Ryan Paul

Former SS captain to stand trial on war crimes

A judge in the Northern Italian city of Turin has ruled that a former Nazi SS captain will have to stand trial there on war crimes charges next March. He’s accused of having ordered the murder of 15 Italians, whose bodies were then strung up in public in a Square in Milan in August, 1944. David Willey reports from Rome.

Former SS captain, Theodor Saevecke, is now 86 years old and he’s been located in Germany. Because of his great age, the prosecution says his extradition will not be requested and he will be tried in absentia.

But the murders which led to Saevecke’s indictment caused such grief during the Second World War that they cannot be justified as a military reprisal, the prosecution argues. The Nazi officer ordered the killings after a bomb attack on a German army bus by Italian parisans.
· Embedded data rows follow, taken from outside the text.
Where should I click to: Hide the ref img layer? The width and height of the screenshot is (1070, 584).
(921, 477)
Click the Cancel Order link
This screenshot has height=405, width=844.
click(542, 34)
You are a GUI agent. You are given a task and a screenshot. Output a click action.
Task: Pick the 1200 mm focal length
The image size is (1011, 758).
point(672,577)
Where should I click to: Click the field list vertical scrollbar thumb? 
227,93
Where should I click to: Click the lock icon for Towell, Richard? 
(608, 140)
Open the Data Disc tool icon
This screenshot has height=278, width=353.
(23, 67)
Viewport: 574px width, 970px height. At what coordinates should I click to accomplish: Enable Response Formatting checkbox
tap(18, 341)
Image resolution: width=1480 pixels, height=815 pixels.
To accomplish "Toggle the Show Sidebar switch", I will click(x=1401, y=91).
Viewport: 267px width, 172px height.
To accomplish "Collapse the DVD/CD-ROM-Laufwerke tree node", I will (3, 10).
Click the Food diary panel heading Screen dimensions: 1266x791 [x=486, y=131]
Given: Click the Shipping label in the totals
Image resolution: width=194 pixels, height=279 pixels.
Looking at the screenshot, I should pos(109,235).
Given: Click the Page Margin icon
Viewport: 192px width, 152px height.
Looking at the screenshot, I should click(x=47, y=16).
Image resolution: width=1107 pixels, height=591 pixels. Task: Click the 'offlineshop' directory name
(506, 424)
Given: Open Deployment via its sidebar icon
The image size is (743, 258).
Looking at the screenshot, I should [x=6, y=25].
The main casualties, however, were six Italian pedestrians who happened to be passing by. Military prosecutor, Pier Paolo Rivello, said he’ll ask for a life sentence.

Although the murders had been committed in time of war, they were a fact of common crime. 15 Italians were ordered by Captain Saevecke to be taken from the San Vitore prison in Milan, where they were being held in custody, and shot by a firing squad in the Piazzale Loreto, in Milan.

Their bodies were then strung up by the German military as a warning against further acts of sabotage against Nazi troops. In the closing days of the war, in 1945, when the Fascist dictator, Benito Mussolini, his mistress, Clara Petacci, and other Fascist leaders were captured by partisans, their bodies were displayed to the public in the same Square, in memory of this atrocity.